Bei Benilda Müller und ihrer Hündin Chiquita war das nicht nötig. «Mi niña», mein Mädchen, nennt die gebürtige Honduranerin ihre Wegbegleiterin, einen Chihuahua-Rattler-Mix. Sie sei fast wie ein fünftes Kind für sie – ein Muttertagsgeschenk ihrer vier richtigen Kinder. Für den Pressetermin hat sie die Hundedame extra frisch gebadet. Diese läppelt nun fröhlich Wasser aus dem mitgebrachten Napf. Das frischeste an Chiquita sind aber ihre Zähne: Blitzeblank, von Zahnstein befreit, zeigt sie sie brav der Tante vom Beobachter.

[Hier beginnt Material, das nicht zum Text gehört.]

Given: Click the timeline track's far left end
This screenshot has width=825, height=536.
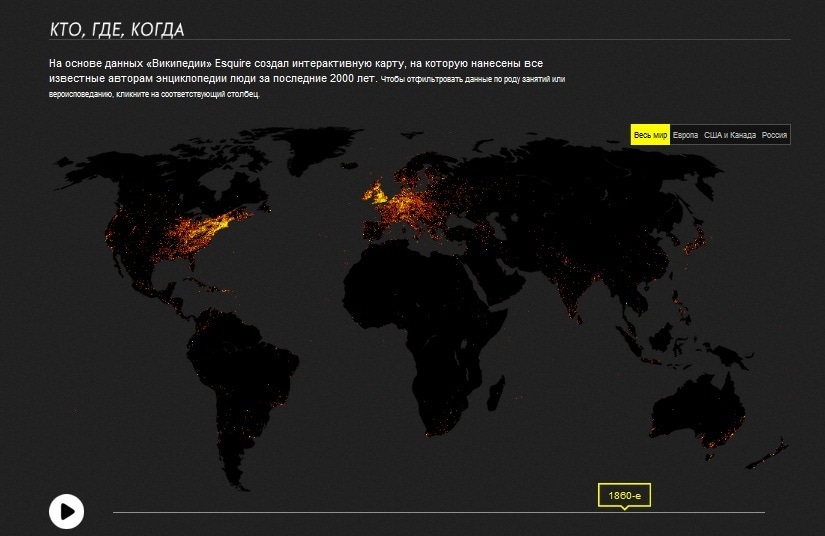Looking at the screenshot, I should [116, 512].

Fünf Zähne fehlen. Sie waren faul und mussten gezogen werden. Die ganze Prozedur ging nur unter Vollnarkose – und ins Geld.

«Chiquita ist mein Ein und Alles.»

Benilda Müller mit Chihuahua-Rattler-Hündin Chiquita

Benilda Müller mit Chihuahua-Rattler-Hündin Chiquita

Quelle: Joël Hunn

Benilda Müller konnte sich das nicht leisten. Die 59-Jährige arbeitete als Hausangestellte, später in Wäschereien, Hotels und Privathaushalten als Reinigungskraft. Zuletzt war sie selbständig mit der Firma, die sie mit ihrem Mann gegründet hatte. Doch dann ging die Ehe in die Brüche. Auf sich allein gestellt, musste Benilda Müller sich bei der Sozialhilfe anmelden. Ihre erwachsenen Kinder können ihr nicht helfen. Sie müssen selber jeden Franken zweimal umdrehen. Doch Chiquita leiden lassen – das kam nicht in Frage. «Sie ist mein Ein und Alles. Ich lebe ganz allein», sagt Benilda Müller. SOS Beobachter übernahm die Tierarztkosten und konnte so auch hier beiden helfen.

Das vielleicht beste Beispiel dafür, dass Tiere Menschen einfach guttun, ist aber wohl Windhund Jerry. Der trägt nicht nur sein Herrchen Tiago Santiago durch dunkle Stunden, sondern heitert auch regelmässig die Fussballjunioren auf. «Er gibt nach jedem Spiel Vollgas, rennt übers Feld und bringt alle zum Lachen, auch wenn es mal nicht so gut gelaufen ist.» Eine Art Co-Trainer für die Stimmung.